Records for this task section start

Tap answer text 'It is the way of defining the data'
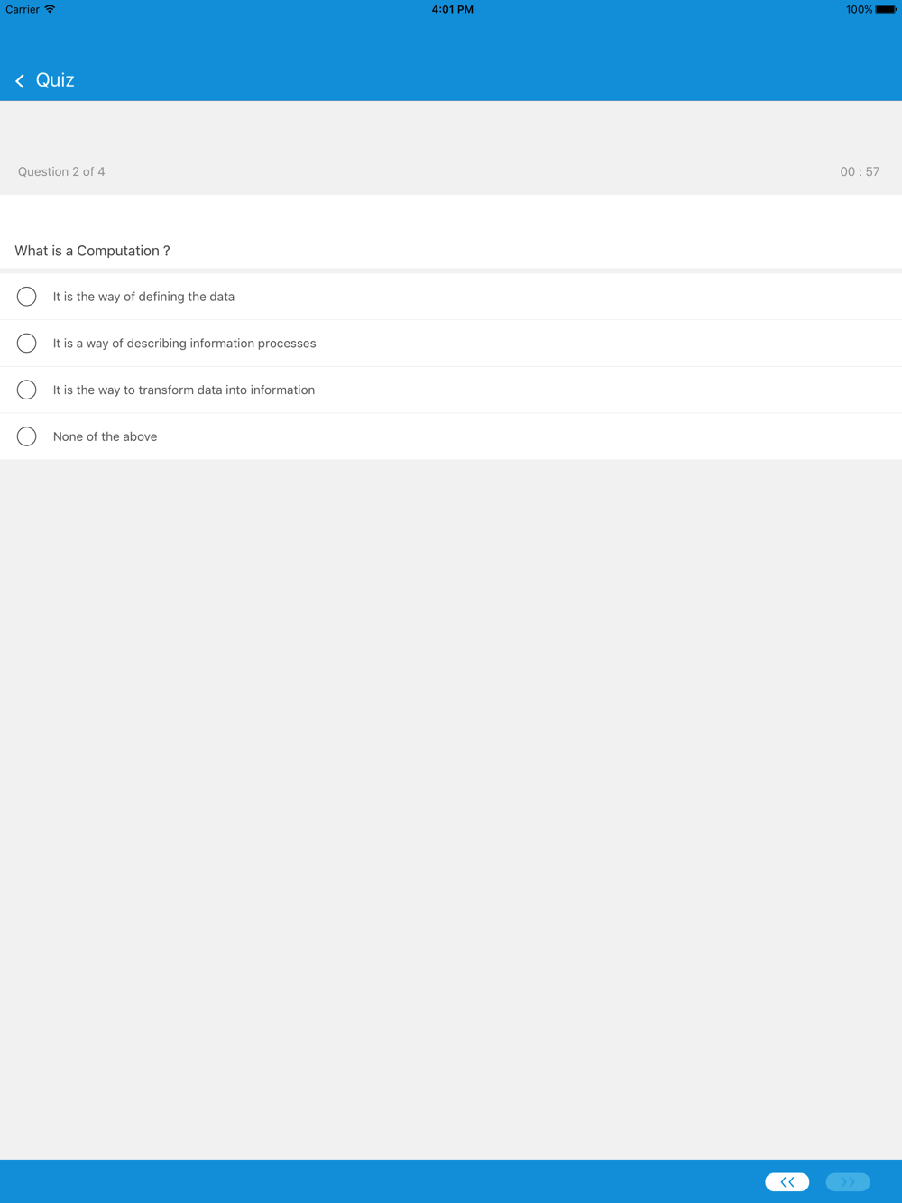Screen dimensions: 902x1203 143,297
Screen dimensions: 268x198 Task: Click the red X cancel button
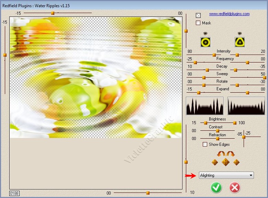pos(235,187)
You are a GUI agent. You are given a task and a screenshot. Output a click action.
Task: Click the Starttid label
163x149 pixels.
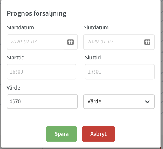16,58
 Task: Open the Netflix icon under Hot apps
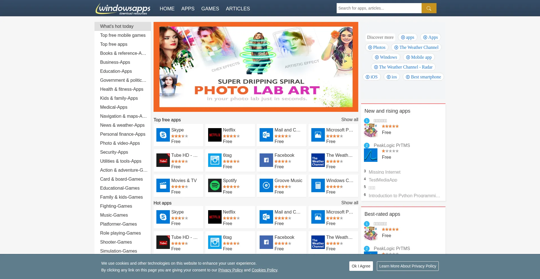[x=215, y=217]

Records for this task section end

[Your task] Print the lines from the one that contains "163x149 pixels." through the last line of the data, exactly and in full, and no other lines. Pictures are not part of the copy.

[Solution to the problem]
163x149 pixels.
16,58
 Task: Open the Netflix icon under Hot apps
[x=215, y=217]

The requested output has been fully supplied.